WHAT IS NEEDED —
Would you retype every line below without changing anything?

THE DATA —
'''

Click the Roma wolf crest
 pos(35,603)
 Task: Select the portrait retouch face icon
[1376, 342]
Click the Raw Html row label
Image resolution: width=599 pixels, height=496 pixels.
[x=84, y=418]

'''

FINISHED TASK —
Click the Roma wolf crest
 pos(35,603)
 Task: Select the portrait retouch face icon
[1376, 342]
Click the Raw Html row label
Image resolution: width=599 pixels, height=496 pixels.
[x=84, y=418]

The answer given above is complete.